◆ **Work item A**: In the blog post of everyday observations, what does the writer call possibly one of the best inventions ever?
◆ **Work item B**: Which musical artists are named in the blog post of everyday observations? List them all.
◆ **Work item C**: Continue the blog post of everyday observations from its last line.

◆ **Extracted text**:
Sometimes it's okay to like totally ridiculous songs. No one will know if you are singing really loud to Miley Cyrus in the comfort of your own Jeep Liberty. (See Jen Lee, you aren't alone out there!)
It is the worst to pay for new tires on your car. No matter how bad you need them, it is still annoying to pay for them. I can think of about a zillion things I would rather spend $500 on.
Redbox could possibly be one of the best inventions ever.
Michael Jackson wasn't a sicko. I just think he was robbed of real life. I think he was innocent. Weird. But innocent all the same. I also think his music will never die- kind of like the Beach Boys.
Teenagers aren't so bad. Sure they smell bad and they don't know how to keep their hormones under control, but sometimes they can surprise you with some deep channelled emotion and a beautiful piece of art. I like them. I think I will spend some extra time with them for a few more weeks.
Sleep is overrated. Rocking your sweet baby girl in the middle of the night and watching her smile when she looks at you isn't.
Besides having your own baby, nothing is more exciting than when your sister has hers... we are patiently waiting over here, Baby Alex!

◆ **Given data**:
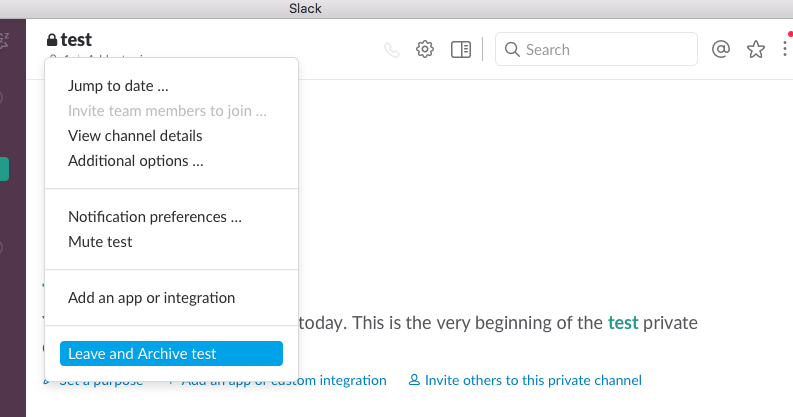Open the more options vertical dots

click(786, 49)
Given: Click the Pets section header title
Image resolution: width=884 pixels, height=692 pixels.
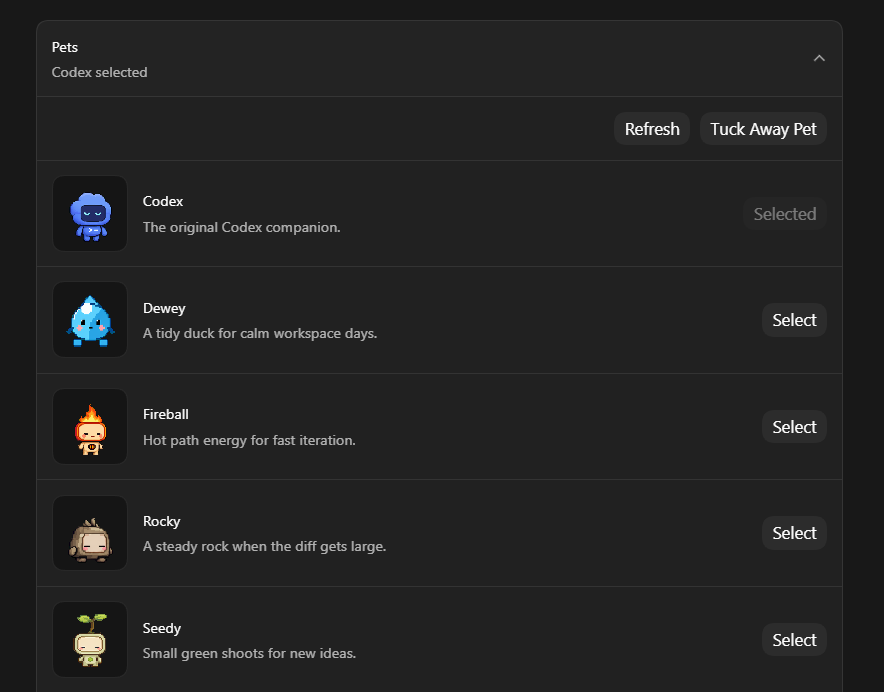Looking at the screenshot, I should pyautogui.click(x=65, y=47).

◆ **Response area A**: Redbox

◆ **Response area B**: Miley Cyrus, Michael Jackson, the Beach Boys

◆ **Response area C**:
I have really missed watching good, well written sitcoms. Remember "Must See TV"? I am welcoming the return of The Office, and Grey's Anatomy with open arms. Reality TV is a severe waste of time. We should stop ruining perfectly good peoples lives by examining every move they make from the comfort of our own living rooms. I wonder how humiliated we would be if we watched everything we did on a daily basis on public television.
Boys will be boys. It is an inherent trait for them to be attracted to anything messy, loud, or annoying. My favorite time is when Will has just been pulled from a clean bath and slathered in lotion- that clean fresh smell only lasts about 30 minutes on that boy!
Birthdays are like magic in the eyes of a child.